▶ _Compito da svolgere_
Riesci a proseguire il testo sul trapianto di pene riportato più sotto, ripartendo subito dopo la sua ultima frase?

▶ _Estratto_
※

Considerato per decenni alla stregua del Sacro Graal della chirurgia, il primo trapianto di pene al mondo è stato realizzato con pieno successo nel 2014 in Sud Africa, dimostrando ampiamente come l’operazione fosse possibile e replicabile, persino in caso di malattie di tipo oncologico in grado di compromettere per intero la funzionalità dell’organo.
A beneficiare della nuova tecnica è stato infatti il fattorino 64enne Thomas Manning, che grazie alla maestria di un team chirurgico facente capo al Massachusetts General Hospital di Boston è riuscito a recuperare il pene, perduto irrimediabilmente a causa di una rara forma di cancro che ne aveva reso indispensabile l’asportazione completa per salvargli al vita.
Nel corso di un intervento-fiume durato oltre 15 ore, l’equipe di medici capitanata dal professor Curtis L. Cetrulo è riuscita pazientemente ad impiantare un nuovo organo, donato da un paziente deceduto, andando minuziosamente a ricostruire i tessuti iper-vascolarizzati del pene e tutte quelle terminazioni nervose necessarie al suo corretto utilizzo, mettendo a segno un autentico capolavoro medico che non vanta alcun precedente negli Usa.

※

▶ _Dati forniti_
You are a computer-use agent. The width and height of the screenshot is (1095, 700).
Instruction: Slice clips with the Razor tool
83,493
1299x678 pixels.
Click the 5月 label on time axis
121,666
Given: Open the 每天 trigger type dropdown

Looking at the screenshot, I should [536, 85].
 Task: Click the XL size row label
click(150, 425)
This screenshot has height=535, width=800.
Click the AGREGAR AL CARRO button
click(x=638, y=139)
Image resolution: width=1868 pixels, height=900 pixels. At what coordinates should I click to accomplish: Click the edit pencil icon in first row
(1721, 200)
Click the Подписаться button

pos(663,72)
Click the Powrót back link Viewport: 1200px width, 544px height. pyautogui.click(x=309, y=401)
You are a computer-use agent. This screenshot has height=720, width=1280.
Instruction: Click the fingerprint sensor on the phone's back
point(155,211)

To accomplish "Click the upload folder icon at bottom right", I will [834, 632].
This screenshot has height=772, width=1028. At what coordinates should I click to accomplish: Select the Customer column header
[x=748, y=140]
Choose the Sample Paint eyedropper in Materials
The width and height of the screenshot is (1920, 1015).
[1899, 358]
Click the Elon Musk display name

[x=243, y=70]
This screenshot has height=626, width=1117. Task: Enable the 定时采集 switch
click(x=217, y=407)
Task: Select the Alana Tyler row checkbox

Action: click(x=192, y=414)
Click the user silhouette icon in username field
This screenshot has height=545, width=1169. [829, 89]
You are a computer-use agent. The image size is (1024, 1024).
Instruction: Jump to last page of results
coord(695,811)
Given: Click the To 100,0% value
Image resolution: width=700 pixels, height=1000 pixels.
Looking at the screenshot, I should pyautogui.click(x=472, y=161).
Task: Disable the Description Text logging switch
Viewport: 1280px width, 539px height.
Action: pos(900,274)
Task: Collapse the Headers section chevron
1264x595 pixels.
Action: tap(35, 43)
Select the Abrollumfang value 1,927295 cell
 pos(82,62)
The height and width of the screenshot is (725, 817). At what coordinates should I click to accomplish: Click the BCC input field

※

▶ _Soluzione dell'esercizio_
Sfruttando una tecnica di tipo sperimentale, appositamente concepita per restituire l’organo compromesso ai veterani di guerra, è stato infatti possibile testare in anteprima la bontà della strategia ed evitare ulteriori lesioni o crisi di rigetto che spesso accompagnano esperimenti analoghi e che hanno comportato, negli anni, il fallimento di tutti i tentativi effettuati di andare a sostituire il pene.
Subito dopo essersi svegliato dalla lunghissima operazione, il signor Manning si è dichiarato entusiasta per la riuscita dell’operazione, anche se, per sua stessa ammissione, gli è mancato il coraggio di dare una proverbiale sbirciatina al risultato finale, rimandando il momento a tempi più propizi, quando, alzando il lenzuolo, il paziente troverà il Santo Graal della chirurgia perfettamente incollato alla sua zona pelvica.